Lisa: After spending time researching which type of bus would fit our needs, I purchased an MCI 45’ Coach bus with an accessible lift. The frame of this bus has not changed since the seventies which means future units will have a consistent look. I named the bus Maggie after Margaret Naumburg, the pioneering “mother” of art therapy in the US. Future busses will be named after other famous art therapists. Maggie has an accessible lift for wheelchair accessibility, the toilet will be expanded to become ADA compliant, and the eight individualized art stations will also be accessible. She will have a storage space with a counter and sink for clean-up, her own HVAC system, a generator, propane tank, fresh water tank, and holding tank for grey water. The old patterned carpet will be removed from the walls and ceiling. The interior will have a new clean, bright look with plenty of overhead lights. The outside bus wrap will look like a large piece of watercolor paper that has been colored with various art materials. We will have a video of the art-making process to create that design.
Adler: What are your plans in the future with the mobile art bus?

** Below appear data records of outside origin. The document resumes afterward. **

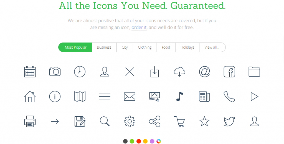Click the cloud download icon
284x144 pixels.
pyautogui.click(x=179, y=72)
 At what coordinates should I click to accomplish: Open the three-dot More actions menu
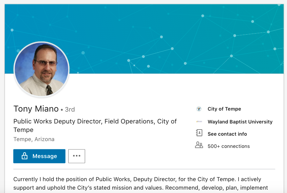tap(77, 156)
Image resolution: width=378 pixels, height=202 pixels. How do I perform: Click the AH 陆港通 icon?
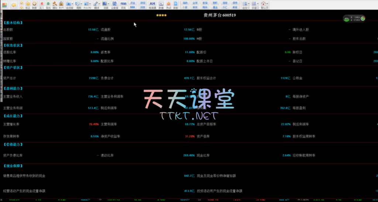[x=152, y=5]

Lisa: God willing, the renovations will be completed by the end of September, just in time for the Minnesota Adlerian Conference. We will be launching a marketing campaign using social media to attract interest, and I will continue to network with past and future connections such as the Spanish Speaking Mental Health Professional Consortium; CLUES: Comunidades Latinas Unidas en Servicio — a linguistically and culturally relevant resource and nonprofit service organization; as well as others I have met through MARRCH: Minnesota Association of Resources for Recovery and Chemical Health. As a mobile unit, we can reach remote locations, we can serve areas where transportation is a problem, the stations can be moved outside, it’s completely self-contained, and Art Lab Rx is inclusive and available to all people. Having a facility that is completely ADA compliant will expand our audience and increase our offerings exponentially. Possibilities for group work on the bus is endless. We plan to contract with entities for weekly consistent care, periodic wellness workshops and day-long retreats in nature when weather permits, and for programming to support faith-based groups. Also, I am hoping it will work to be parked at a site in both Minneapolis and St. Paul to provide on-going weekly art therapy support for individuals on a journey of long-term recovery – Art Lab is social interest in action.
Adler: Anything else you would like our readers to know?
Lisa: Dreams and visions CAN become realities. Trust, believe, and keep moving forward. It’s never too late.